Your job with the data below is to output exactly the lines from the one holding "Click the red arrow pointing to Next" down to the one holding "(720, 594). point(348,207)", both included, and no others.

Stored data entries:
________

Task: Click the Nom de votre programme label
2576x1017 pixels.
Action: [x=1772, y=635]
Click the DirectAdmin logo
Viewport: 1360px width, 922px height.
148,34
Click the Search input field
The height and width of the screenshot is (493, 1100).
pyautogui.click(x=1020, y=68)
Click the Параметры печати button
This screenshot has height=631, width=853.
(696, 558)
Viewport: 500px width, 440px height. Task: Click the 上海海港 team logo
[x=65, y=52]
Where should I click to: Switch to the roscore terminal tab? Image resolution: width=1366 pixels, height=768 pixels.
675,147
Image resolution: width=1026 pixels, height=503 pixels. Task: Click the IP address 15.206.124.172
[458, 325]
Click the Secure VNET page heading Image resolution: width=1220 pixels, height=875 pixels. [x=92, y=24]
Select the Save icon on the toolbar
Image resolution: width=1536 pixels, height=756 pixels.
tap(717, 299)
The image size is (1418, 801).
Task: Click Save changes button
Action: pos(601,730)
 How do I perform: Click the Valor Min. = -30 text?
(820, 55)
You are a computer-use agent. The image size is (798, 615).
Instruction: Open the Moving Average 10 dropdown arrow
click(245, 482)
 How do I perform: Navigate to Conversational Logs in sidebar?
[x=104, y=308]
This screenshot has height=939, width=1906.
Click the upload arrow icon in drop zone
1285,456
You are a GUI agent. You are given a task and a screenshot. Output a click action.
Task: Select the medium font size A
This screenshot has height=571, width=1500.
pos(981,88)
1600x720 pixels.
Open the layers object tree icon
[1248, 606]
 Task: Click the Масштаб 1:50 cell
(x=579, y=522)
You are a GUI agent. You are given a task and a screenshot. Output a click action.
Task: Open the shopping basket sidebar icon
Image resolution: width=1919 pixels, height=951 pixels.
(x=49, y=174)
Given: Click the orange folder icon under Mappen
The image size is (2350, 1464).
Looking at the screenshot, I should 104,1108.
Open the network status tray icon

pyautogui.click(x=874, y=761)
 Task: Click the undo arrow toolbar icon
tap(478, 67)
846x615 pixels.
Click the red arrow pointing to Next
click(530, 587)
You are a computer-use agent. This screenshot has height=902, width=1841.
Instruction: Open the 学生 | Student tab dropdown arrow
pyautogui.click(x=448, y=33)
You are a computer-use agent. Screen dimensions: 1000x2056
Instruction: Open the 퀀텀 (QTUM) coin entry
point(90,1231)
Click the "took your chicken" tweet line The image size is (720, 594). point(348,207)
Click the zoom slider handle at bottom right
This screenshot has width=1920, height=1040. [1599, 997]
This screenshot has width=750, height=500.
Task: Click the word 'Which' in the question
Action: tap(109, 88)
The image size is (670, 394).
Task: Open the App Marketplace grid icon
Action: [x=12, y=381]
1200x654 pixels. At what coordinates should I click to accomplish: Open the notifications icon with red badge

________

SOLUTION.
Click the red arrow pointing to Next
click(530, 587)
You are a computer-use agent. This screenshot has height=902, width=1841.
Instruction: Open the 学生 | Student tab dropdown arrow
pyautogui.click(x=448, y=33)
You are a computer-use agent. Screen dimensions: 1000x2056
Instruction: Open the 퀀텀 (QTUM) coin entry
point(90,1231)
Click the "took your chicken" tweet line The image size is (720, 594). point(348,207)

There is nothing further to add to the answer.